Tuesday, February 9, 2010

Why so ragged?

Someone asked me the other day why I call this blog "Worn Ragged." Don't I have only one child? Don't I work from home? Doesn't my husband have a good job? Didn't I think that I actually have it pretty easy?

It got me to thinking.

I started with Gramma in Broadview, who had nine kids, was widowed when the youngest was about two years old, who lived through the Dust Bowl in Saskatchewan in the 30s, who had no running water in the house until the 1970s, who couldn't drive a car, who kept her own chickens, who collected rainwater in a barrel for washing hair and clothes, who had 5 kids fighting in WWII in some capacity or other.

I can't compete with that. Bone-crunching labour, loneliness, fear, poverty, responsibility.

This is what I have for today:

Woke up at 7.55. School starts at 8.30. (Husband under misapprehension that his family was up and around.)

Fruit fly infestation in kitchen and bathroom, making breakfast a revolting experience for all involved.

Only clean pants for Kid are summer-weight formal slacks.

Car is iced over, requires much scraping.

Sunrise hits only partially-defrosted windshield, causing temporary blindness in middle of left-hand turn into school parking lot.

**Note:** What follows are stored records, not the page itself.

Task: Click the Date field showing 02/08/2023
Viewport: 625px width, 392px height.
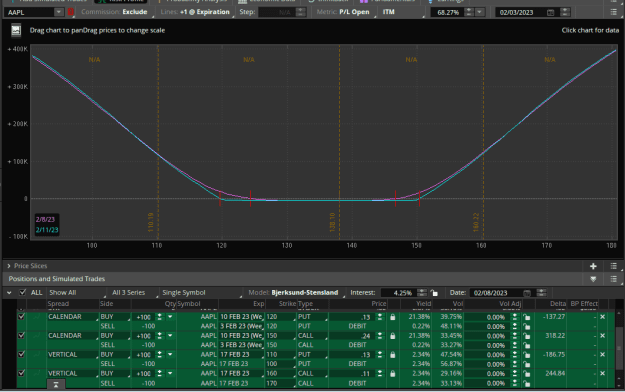Action: [497, 293]
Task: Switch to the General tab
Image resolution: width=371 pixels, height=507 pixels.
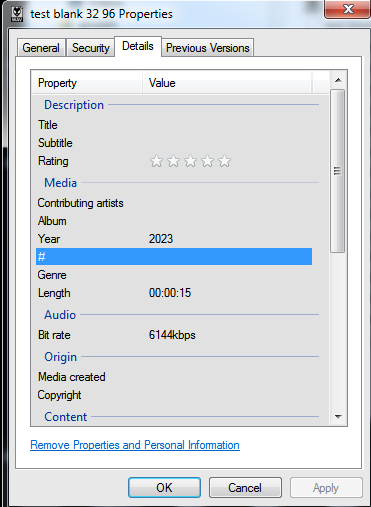Action: [41, 48]
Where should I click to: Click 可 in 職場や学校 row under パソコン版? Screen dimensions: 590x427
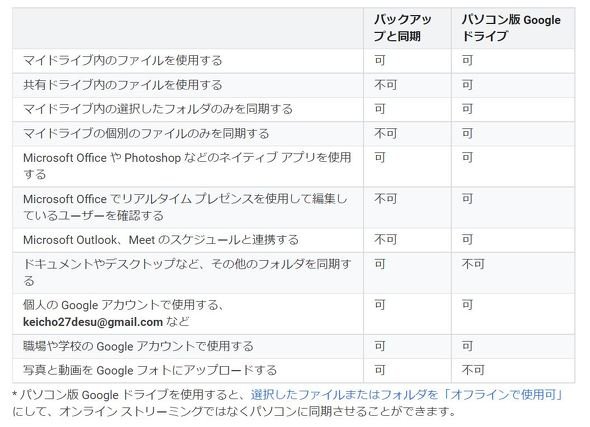coord(467,346)
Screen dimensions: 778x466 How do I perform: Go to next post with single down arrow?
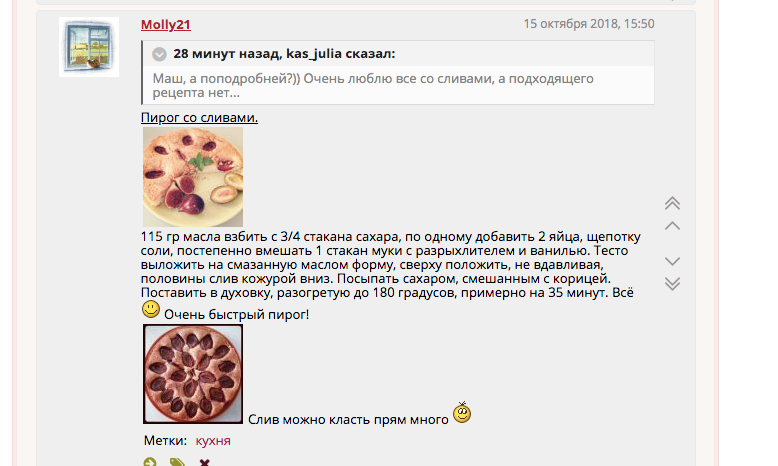coord(672,261)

Kid gets the first of today's late slips.

Kid leaves mitts, scarf, hat and backpack in car.

Back to the school.

Gently berated for not announcing myself at the school office and hanging Kid's belongings on appropriate peg without having first verified my security clearance.

Email migration at work causes much confusion, lost time; looming proposal deadline gets looming-er.

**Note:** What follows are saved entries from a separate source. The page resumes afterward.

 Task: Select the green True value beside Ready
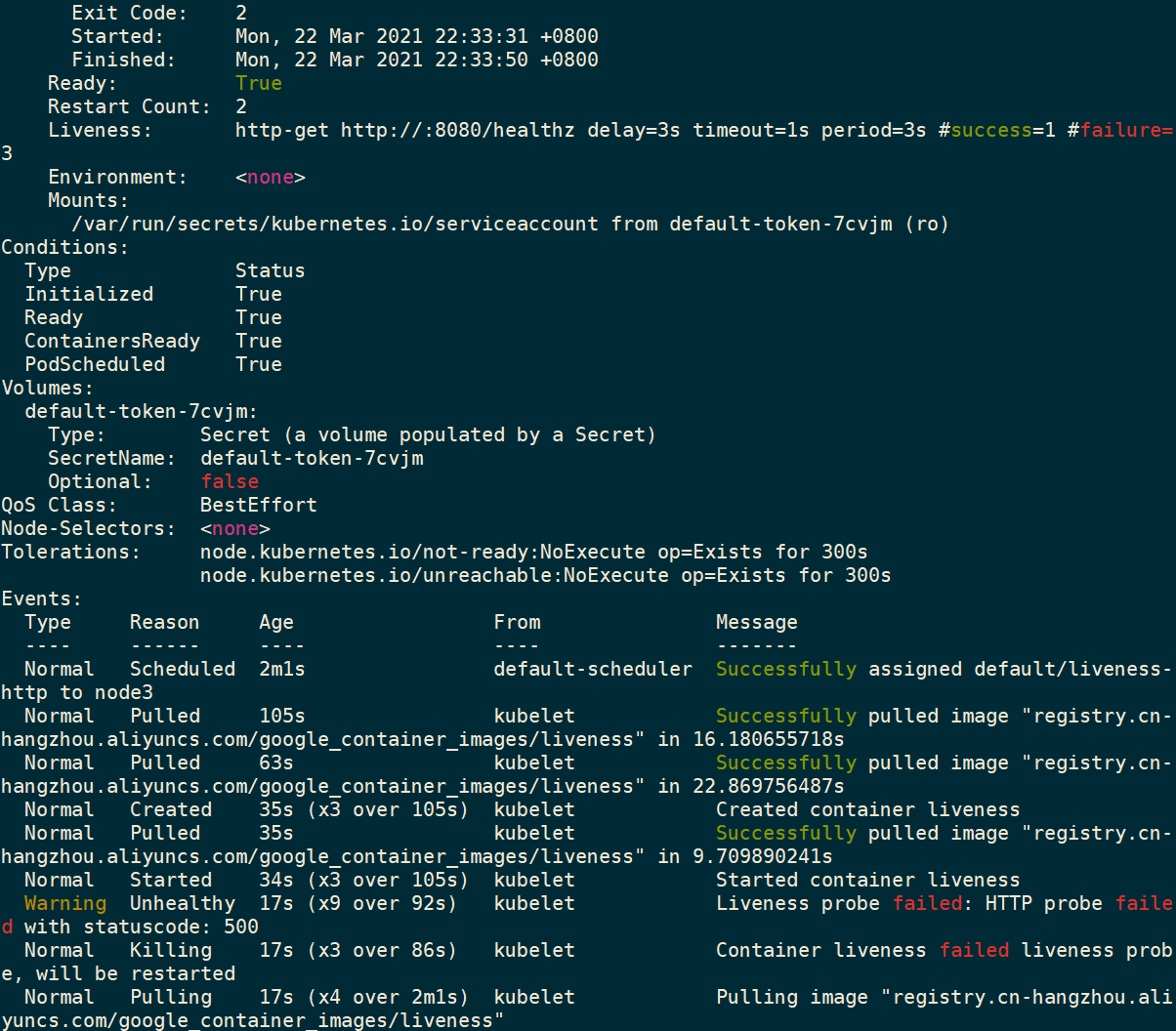pos(258,83)
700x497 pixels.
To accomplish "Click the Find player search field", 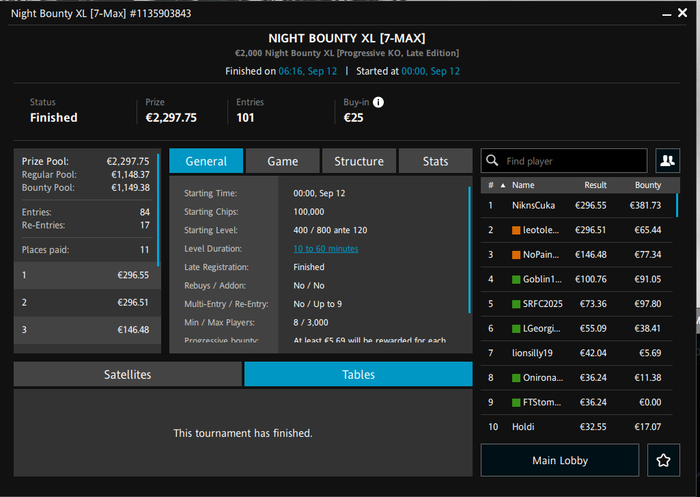I will pos(573,161).
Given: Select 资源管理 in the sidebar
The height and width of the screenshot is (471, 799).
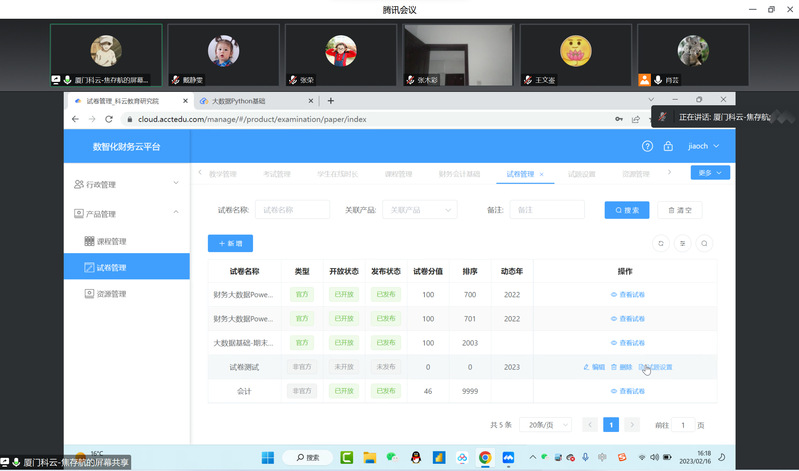Looking at the screenshot, I should [x=111, y=294].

Kid breaks glasses on way home for lunch.

Dog escapes up the hill, poos on a neighbor's lawn. Neighbor is watching. I have no bags. An awkward conversation and fervent promises take place.

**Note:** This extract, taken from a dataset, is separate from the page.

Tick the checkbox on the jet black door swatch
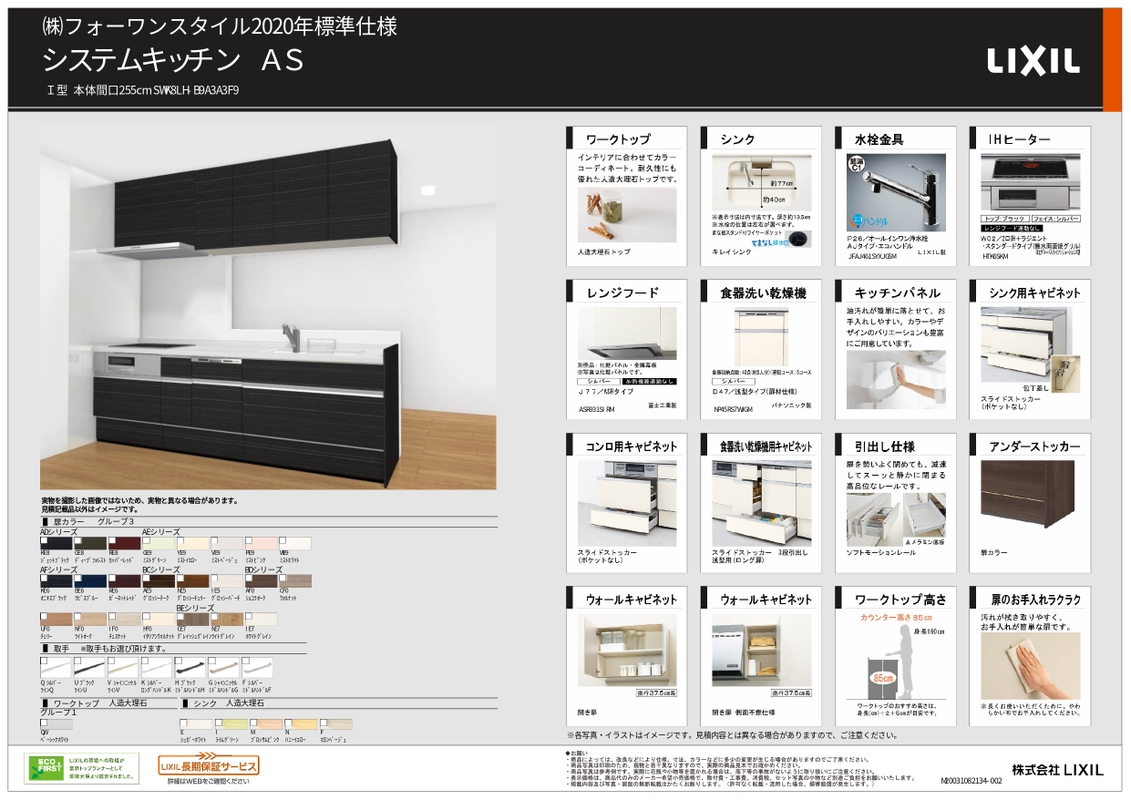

Water on the boil for lunchtime pasta has by this time boiled to nothing. No fire, but one must begin again.

25 minutes before the school bell rings. Lunch now on table.

Lunch now on table is judged to be "gross" by blind Kid, who wants to know how to spell "resuscitate."

Fixing Kid's glasses does not go well. A trip to the repair shop will be necessary.

A ritual phone call, one of several thousand, is made to the school attendance line. They must prepare the second of the day's late slips.

Up the hill to pick up poo. More than one bag required. Back down the hill. Back up the hill. Back down the hill.

Kid pitches fit in optometrist parking lot. His Smarties, given to him by a GIRL, have been left unfinished on the kitchen table. His mother is CRAZY LUNATIC CRAZY for not allowing him to miss another 20 minutes of school while he goes back and eats them.

And where are his school Valentines?? CRAZY LUNATIC CRAZY mother has not realized that there is no school until Valentine's Day is over and has not thought ahead by six days. Kid wishes to have lifetime supply of paper bags in which to stick his head. Oh, the shame.

Kid safely dropped off. Car begins to smoke. Has apparently dumped 3 litres of oil in last five days.

Hello 450 thousand fruit flies. You've been busy!

So: not Depression-era poverty, widowhood and striving in Saskatchewan. But surely enough to wear anyone ragged, right?

Or do I rename this blog "Spoiled baby whinging"?